> [Selected text]:
=== Begin Enclosure ===

The first step towards eliminating the toxic agrichemical glyphosate from Tauranga's parks and reserves has been agreed by the Tauranga City Council.
Councillors agreed unanimously to trial a mixture of pine oil and fatty acids as an alternative to glyphosate to kill weeds on selected walkways and neighbourhood reserves.
Today's council meeting also agreed to investigate the use of hot water or steam as another alternative to glyphosate which is the active ingredient in commercial brands like Roundup.
The decision was supported by members of the council's Toxic Agrichemical Advisory Forum who attended the meeting.
Forum member Dr Ron Lopert urged the council to adopt the path taken by 12 countries including Germany and Mexico to ban the use of Roundup, saying there was enough scientific evidence to show it was a probable human carcinogen.
He said toxic effects impacted on included lungs, the reproductive system, the brain and nervous system, the gut and DNA and chromosomes.
"More and more countries are moving to ban or restrict its use."

=== End Enclosure ===

> [Problems to work on]:
1. Copy the part of the glyphosate article that opens with the words containing "The first step" and closes with "probable human carcinogen.".
2. Pick up the article on Tauranga's glyphosate trial after its final sentence and carry it further.
The lines after this point come from a separate source.

> [Record excerpts]:
=== Begin Enclosure ===

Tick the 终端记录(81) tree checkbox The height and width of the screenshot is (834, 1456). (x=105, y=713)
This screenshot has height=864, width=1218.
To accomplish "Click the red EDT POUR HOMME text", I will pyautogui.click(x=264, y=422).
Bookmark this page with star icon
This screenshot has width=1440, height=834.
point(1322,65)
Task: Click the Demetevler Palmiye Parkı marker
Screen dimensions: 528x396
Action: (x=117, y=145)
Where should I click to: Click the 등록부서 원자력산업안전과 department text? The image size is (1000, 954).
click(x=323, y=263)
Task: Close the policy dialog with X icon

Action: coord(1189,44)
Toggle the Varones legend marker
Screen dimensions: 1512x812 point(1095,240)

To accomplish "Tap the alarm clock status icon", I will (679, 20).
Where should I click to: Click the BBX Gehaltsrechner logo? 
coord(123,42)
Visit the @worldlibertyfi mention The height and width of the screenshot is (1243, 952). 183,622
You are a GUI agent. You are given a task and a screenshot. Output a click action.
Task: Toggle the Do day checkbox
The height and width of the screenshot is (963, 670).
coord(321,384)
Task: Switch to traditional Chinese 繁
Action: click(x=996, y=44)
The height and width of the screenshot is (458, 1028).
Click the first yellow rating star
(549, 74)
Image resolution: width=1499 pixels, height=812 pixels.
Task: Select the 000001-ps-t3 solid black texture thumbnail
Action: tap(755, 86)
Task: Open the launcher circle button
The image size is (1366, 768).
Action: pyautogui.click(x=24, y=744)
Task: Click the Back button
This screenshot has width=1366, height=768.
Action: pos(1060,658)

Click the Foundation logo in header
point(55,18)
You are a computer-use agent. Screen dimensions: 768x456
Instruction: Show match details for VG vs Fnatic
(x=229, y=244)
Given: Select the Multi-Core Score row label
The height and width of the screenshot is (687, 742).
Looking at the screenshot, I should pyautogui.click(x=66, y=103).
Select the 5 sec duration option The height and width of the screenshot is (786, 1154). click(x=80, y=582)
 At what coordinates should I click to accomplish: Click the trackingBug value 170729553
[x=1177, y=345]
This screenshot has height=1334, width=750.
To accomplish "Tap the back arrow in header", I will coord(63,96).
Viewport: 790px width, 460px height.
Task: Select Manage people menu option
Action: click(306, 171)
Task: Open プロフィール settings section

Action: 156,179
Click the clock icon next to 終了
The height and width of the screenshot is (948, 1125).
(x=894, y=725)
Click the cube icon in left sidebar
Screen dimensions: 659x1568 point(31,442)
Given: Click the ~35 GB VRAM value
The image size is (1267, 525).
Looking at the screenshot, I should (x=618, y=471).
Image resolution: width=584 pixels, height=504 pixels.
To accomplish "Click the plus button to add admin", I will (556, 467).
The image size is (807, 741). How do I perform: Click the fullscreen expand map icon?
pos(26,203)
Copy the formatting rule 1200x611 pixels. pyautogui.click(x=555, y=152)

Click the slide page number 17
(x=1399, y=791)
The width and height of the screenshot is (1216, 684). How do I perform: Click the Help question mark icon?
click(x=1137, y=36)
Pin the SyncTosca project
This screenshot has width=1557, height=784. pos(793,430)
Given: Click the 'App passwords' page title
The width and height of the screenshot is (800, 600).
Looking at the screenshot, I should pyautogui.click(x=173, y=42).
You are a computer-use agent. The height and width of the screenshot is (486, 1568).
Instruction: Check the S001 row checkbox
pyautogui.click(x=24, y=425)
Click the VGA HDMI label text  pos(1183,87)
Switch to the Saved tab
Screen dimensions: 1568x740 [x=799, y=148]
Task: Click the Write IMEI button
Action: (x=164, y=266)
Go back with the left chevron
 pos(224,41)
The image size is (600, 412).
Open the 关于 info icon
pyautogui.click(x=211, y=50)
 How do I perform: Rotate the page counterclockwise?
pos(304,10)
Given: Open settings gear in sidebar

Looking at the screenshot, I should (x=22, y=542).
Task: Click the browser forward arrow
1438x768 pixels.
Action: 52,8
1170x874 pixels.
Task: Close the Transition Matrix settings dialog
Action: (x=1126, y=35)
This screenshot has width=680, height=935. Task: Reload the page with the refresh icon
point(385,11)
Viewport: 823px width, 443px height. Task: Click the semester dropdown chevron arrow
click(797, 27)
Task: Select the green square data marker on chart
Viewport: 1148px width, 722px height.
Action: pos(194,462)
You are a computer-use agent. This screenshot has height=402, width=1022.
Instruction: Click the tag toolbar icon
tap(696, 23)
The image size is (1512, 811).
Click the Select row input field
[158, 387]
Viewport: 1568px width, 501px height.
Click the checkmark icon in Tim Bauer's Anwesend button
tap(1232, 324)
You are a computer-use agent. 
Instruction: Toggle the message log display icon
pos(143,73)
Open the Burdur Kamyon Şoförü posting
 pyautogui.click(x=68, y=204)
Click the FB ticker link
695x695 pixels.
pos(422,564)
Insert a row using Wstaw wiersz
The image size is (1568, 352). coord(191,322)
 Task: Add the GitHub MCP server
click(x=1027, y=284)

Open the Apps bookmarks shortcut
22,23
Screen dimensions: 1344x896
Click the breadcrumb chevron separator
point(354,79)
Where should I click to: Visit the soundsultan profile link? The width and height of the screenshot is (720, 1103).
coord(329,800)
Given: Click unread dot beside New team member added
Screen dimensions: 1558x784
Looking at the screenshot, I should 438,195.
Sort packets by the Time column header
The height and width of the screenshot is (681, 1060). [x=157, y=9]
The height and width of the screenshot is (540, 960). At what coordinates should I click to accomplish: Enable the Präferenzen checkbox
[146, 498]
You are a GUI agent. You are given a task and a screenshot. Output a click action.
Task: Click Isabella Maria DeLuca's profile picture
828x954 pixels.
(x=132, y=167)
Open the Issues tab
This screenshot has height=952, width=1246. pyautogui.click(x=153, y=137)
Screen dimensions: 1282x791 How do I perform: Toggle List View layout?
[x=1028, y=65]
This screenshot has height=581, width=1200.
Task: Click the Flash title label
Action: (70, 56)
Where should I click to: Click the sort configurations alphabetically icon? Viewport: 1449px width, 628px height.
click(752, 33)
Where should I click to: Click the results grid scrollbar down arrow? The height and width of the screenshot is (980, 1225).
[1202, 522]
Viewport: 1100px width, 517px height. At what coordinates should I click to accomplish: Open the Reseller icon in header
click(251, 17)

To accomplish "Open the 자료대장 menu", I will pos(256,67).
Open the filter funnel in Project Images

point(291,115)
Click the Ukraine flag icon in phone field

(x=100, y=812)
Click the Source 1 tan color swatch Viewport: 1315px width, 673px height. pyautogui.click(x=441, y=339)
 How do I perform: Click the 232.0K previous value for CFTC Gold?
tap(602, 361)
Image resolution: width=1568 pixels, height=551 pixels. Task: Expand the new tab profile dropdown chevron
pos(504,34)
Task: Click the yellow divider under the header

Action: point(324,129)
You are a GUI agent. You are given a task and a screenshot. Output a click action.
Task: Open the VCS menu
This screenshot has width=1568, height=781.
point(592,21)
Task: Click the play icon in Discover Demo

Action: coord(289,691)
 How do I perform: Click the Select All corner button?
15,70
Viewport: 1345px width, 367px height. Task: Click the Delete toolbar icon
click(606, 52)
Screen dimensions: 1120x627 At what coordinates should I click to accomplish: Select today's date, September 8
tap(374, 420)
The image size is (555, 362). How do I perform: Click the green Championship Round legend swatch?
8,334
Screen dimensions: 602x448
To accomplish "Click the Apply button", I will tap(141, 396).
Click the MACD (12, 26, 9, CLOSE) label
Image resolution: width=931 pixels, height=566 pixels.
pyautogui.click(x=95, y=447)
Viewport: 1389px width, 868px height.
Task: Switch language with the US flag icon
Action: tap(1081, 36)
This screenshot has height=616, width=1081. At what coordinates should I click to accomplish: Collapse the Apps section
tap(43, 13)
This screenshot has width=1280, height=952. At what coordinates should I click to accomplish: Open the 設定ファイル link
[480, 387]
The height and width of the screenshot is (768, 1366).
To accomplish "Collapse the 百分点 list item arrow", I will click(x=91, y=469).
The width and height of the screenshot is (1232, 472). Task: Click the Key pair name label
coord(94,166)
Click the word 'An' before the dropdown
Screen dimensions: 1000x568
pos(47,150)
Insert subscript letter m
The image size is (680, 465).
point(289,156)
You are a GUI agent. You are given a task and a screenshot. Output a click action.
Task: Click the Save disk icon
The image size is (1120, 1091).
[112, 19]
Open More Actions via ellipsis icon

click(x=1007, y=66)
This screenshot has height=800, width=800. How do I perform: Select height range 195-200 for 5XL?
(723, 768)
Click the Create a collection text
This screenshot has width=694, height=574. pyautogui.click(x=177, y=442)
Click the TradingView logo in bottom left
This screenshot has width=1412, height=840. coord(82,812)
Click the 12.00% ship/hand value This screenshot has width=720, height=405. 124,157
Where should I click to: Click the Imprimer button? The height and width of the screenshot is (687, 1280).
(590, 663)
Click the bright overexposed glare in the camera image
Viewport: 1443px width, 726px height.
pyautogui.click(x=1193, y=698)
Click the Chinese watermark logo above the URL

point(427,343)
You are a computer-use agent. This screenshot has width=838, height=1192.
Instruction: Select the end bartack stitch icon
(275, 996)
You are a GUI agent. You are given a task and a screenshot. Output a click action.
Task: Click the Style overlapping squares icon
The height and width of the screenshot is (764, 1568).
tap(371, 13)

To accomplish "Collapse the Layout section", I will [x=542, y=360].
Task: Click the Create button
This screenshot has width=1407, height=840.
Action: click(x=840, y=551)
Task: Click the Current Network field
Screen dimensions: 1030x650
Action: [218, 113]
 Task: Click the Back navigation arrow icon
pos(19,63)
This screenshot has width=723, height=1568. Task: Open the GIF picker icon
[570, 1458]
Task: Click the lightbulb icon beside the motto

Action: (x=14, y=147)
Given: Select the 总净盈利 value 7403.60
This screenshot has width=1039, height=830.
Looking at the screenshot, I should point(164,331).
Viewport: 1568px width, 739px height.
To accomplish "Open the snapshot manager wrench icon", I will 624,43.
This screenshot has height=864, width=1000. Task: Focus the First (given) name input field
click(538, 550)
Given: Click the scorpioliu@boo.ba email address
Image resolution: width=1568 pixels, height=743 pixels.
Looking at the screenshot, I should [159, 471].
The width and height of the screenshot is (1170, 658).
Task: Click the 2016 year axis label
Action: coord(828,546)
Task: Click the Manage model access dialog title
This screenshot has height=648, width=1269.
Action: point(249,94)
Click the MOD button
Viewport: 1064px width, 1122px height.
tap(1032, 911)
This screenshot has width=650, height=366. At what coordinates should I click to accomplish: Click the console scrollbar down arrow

=== End Enclosure ===

> [Answers for each item]:
1.
The first step towards eliminating the toxic agrichemical glyphosate from Tauranga's parks and reserves has been agreed by the Tauranga City Council.
Councillors agreed unanimously to trial a mixture of pine oil and fatty acids as an alternative to glyphosate to kill weeds on selected walkways and neighbourhood reserves.
Today's council meeting also agreed to investigate the use of hot water or steam as another alternative to glyphosate which is the active ingredient in commercial brands like Roundup.
The decision was supported by members of the council's Toxic Agrichemical Advisory Forum who attended the meeting.
Forum member Dr Ron Lopert urged the council to adopt the path taken by 12 countries including Germany and Mexico to ban the use of Roundup, saying there was enough scientific evidence to show it was a probable human carcinogen.

2.
The latest authority to ban its use was the California Environmental Protection Agency which said it would list glyphosate as a substance known to cause cancer.
The council agreed to review its use of glyphosate after the New Zealand Environmental Protection Agency had delivered its findings on the agrichemical.
A report to the meeting said that the World Health Organisation recently classified glyphosate as a "probably carcinogenic" following a study by the International Agency for Research on Cancer, with experts from 11 countries.
Councillor Matt Cowley said there was public pressure to reduce toxicity. There was a balance between cost and effectiveness and the council was on the right transition. "We are looking at alternatives and what we are proposing is right on the button."